REPUBLIKA.CO.ID, JAKARTA -- Wakil Ketua Komisi III DPR Dede Yusuf mengungkapkan alasan tingginya angka golongan putih (golput) dalam pelaksanaan Pemilihan Kepala Daerah (Pilkada) Serentak 2024. Menurut politisi Partai Demokrat itu, salah satu faktor utama rendahnya tingkat partisipasi pemilih adalah karena para calon yang maju kurang menarik.
Ia mengibaratkan Pilkada 2024 seperti pertandingan sepakbola. Ketika tim yang bermain memiliki nama besar, seperti Manchester United melawan Chelsea, pasti akan banyak menarik perhatian penonton. Sebaliknya, pertadingan antara tim yang tak banyak memiliki fans akan berlangsung sepi penonton.
"Jadi kembali lagi, memang calon juga sangat berpengaruh untuk membuat orang datang melihat pertandingan tersebut," kata dia di Kantor Komisi Pemilihan Umum (KPU) RI, Jakarta Pusat, Senin (2/12/2024).
Ia menilai, pihaknya telah melakukan evaluasi terhadap sosialisasi yang dilakukan KPU untuk mengajak warga berpartisipasi di Pilkada 2024. Menurut dia, sosialisasi yang dilakukan oleh KPU di seluruh daerah sudah cukup optimal.
Namun, KPU tak bisa serta merta memaksa warga untuk datang ke tempat pemungutan suara (TPS) untuk mencoblos. Kedatangan warga ke TPS harus dilandasi oleh keinginan untuk memilih calon tertentu.
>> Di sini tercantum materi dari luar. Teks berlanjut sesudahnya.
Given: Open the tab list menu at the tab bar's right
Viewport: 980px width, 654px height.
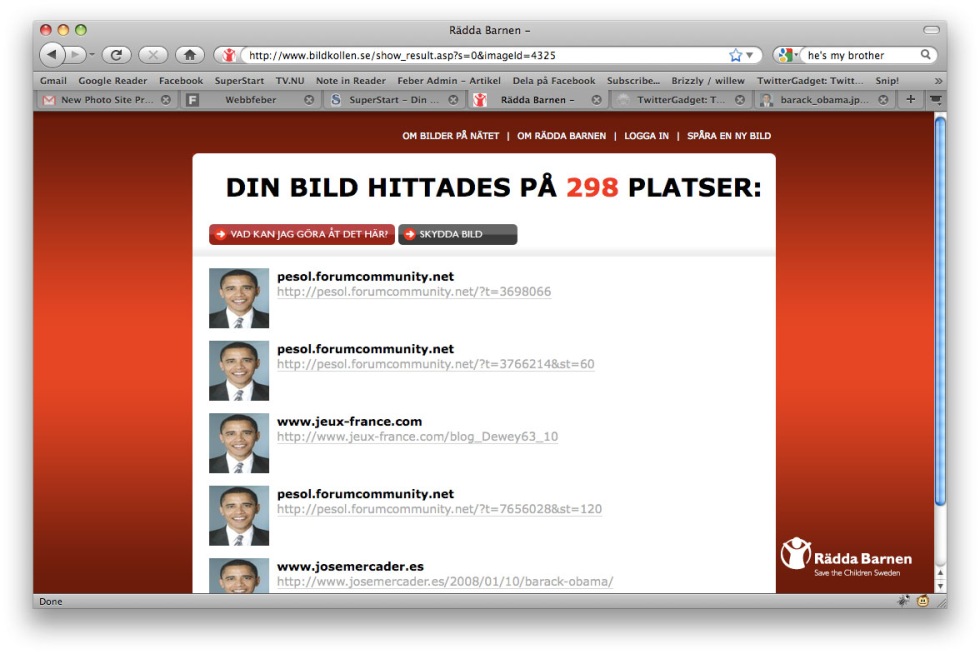Looking at the screenshot, I should coord(934,100).
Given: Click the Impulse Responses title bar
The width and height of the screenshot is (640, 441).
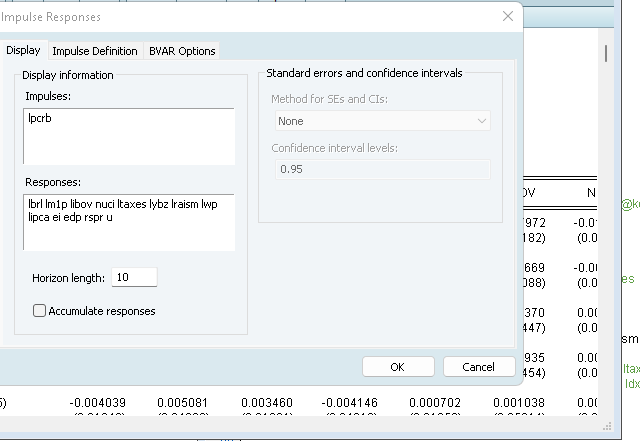Looking at the screenshot, I should [250, 17].
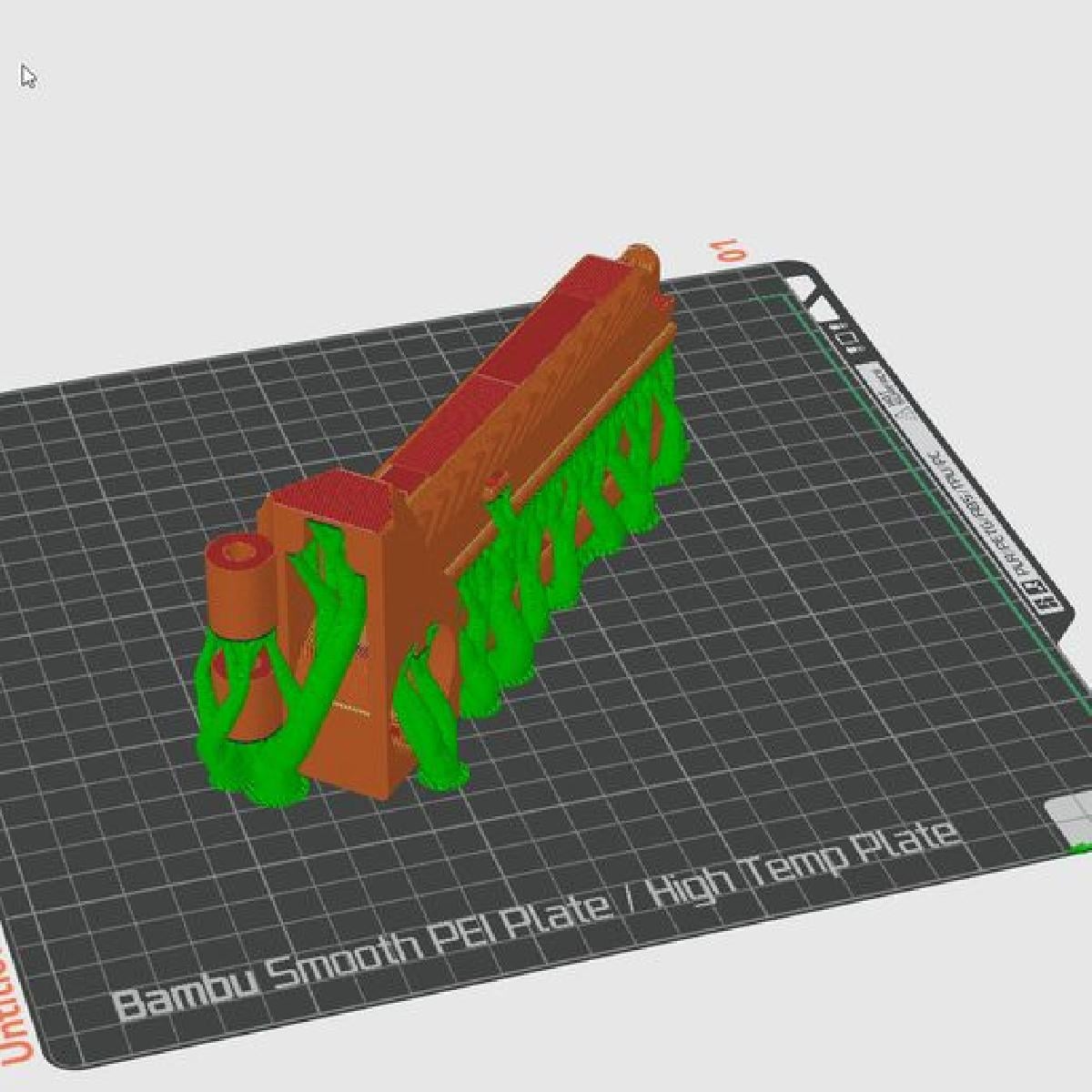Click the orange plate number 01 label
Image resolution: width=1092 pixels, height=1092 pixels.
pos(731,251)
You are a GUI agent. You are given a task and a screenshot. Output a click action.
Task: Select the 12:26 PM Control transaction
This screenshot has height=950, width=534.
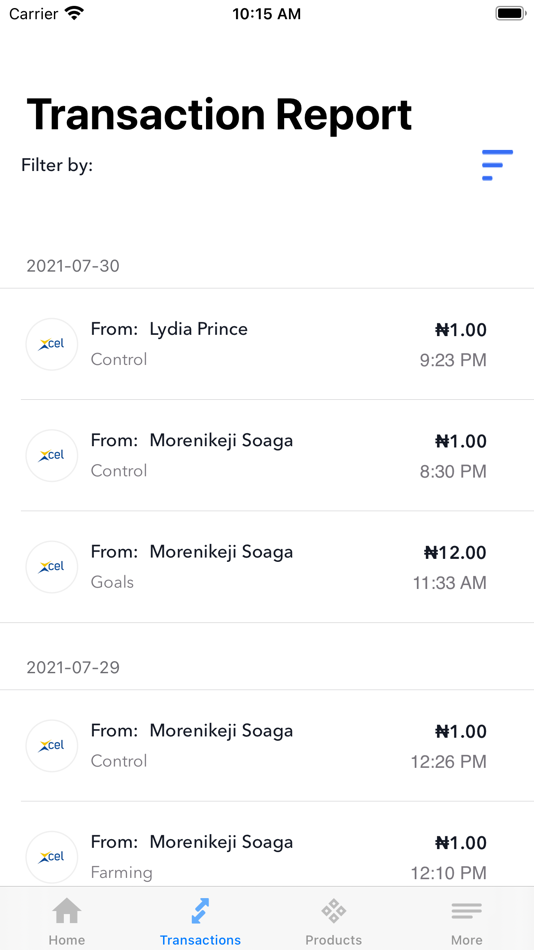pos(267,746)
"Itu tadi kalau kita lihat bahwa sekarang jumlah pesertanya tidak maksimal, itu menandakan mungkin calon-calonnya bukan calon yang menarik buat para pemilih," kata Dede.
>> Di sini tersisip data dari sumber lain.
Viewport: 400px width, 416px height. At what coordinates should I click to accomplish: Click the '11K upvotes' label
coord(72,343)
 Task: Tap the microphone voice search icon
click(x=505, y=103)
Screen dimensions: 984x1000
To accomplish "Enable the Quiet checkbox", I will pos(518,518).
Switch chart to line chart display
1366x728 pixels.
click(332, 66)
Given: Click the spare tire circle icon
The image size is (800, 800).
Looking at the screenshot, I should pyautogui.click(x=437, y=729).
Menurut dia, tingginya angka golput itu harus menjadi bahan evaluasi bagi partai politik. Artinya, partai politik harus benar-benar memunculkan calon kepala daerah yang sesuai dengan harapan warga. Bukan sekadar mewakili partai politik.
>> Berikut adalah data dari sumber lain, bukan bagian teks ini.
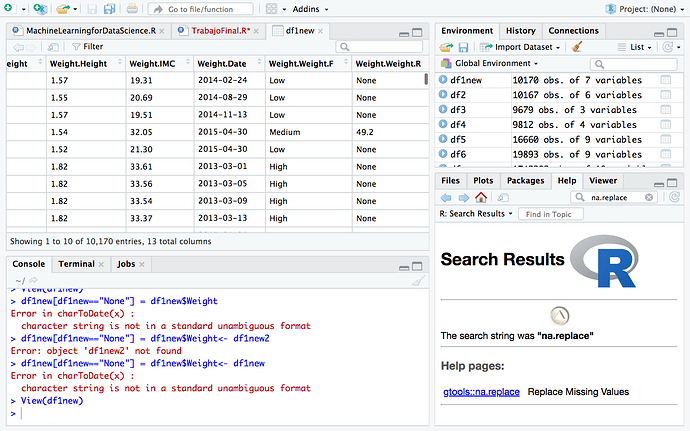Switch to the History tab

click(520, 31)

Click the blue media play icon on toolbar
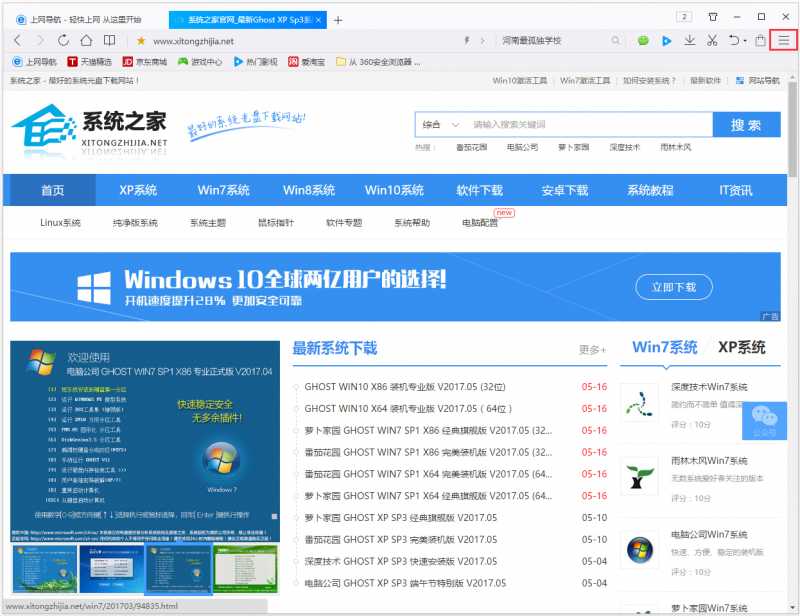[x=666, y=41]

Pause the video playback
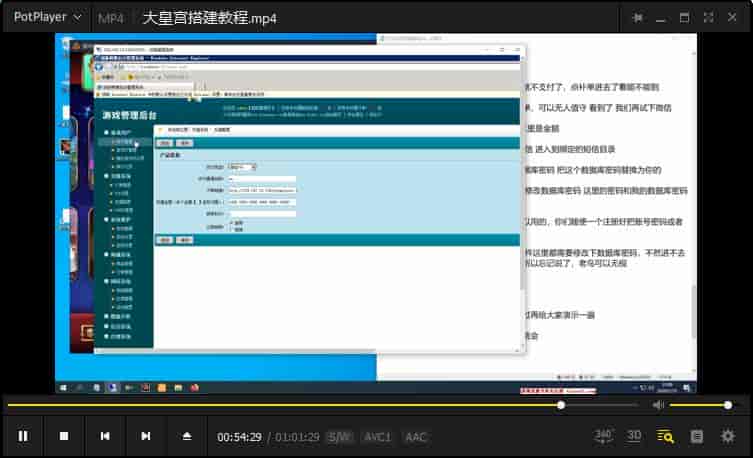click(x=23, y=436)
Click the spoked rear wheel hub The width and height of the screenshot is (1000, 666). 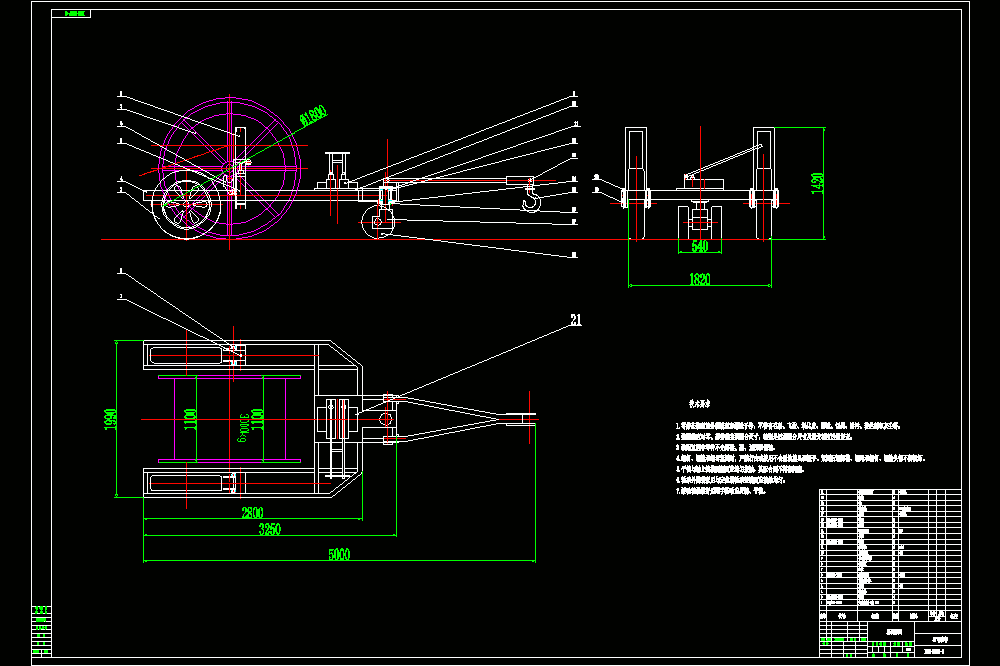tap(186, 205)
Dede menambahkan, faktor lain yang membuat tingkat partisipasi pemilih rendah adalah waktu pelaksanaan Pilkada Serentak 2024 yang berdekatan dengan Pemilihan Umum (Pemilu) dan Pemilihan Presiden (Pilpres) 2024. Alhasil, warga merasa lelah untuk datang ke TPS menentukan calon pemimpin mereka.
"Mungkin bisa kita lakukan ke depan perubahan dengan beda tahun misalnya," kata dia.
Ia menilai, Komisi II DPR pasti akan mengkaji untuk kembali memisahkan pelaksanaan Pemilu dan Pilpres dengan Pilkada agar tidak dilakukan pada tahun yang sama. Sebab, pelaksanaan tiga kontestasi politik itu di tahun yang sama tak hanya membuat masyarakat lelah. Partai politik juga disebut kelelahan yang sama untuk melakukan kerja politik.
"Setiap partai itu melewati sebuah proses Pemilu dan Pilpres yang tidak mudah. Yang kedua, Pilkada langsung itu juga sama lelahnya. Artinya beban bagi para peserta pemilu dan pilkada itu pasti bebannya dua kali lipat. Plus, bagi para penyelenggara juga," kata dia.
"Jadi kemungkinan ini akan jadi diskusi yang cukup intens lah terkait jeda waktu atau mungkin beda tahun, atau apapun namanya, di dalam revisi undang-undang pemilu," kata dia.
Sebelumnya, Komisioner KPU August Mellaz mengatakan, saat ini pihaknya masih melakukan tahapan rekapitulasi perolehan suara secara berjenjang. Setelah rekapitulasi selesai dilakukan, angka partisipasi pemilih baru akan dapat dipastikan. Namun, ia mengakui, terdapat penurunan angka partisipasi pemilih jika dibandingkan dengan Pemilihan Umum (Pemilu) 2024.
"Memang kalau kita lihat sekilas ya, dari gambaran secara umum, ya kurang lebih di bawah 70 persen, secara nasional rata-rata," kata dia saat konferensi pers di Kantor KPU RI, Jakarta Pusat, Jumat (29/11/2024).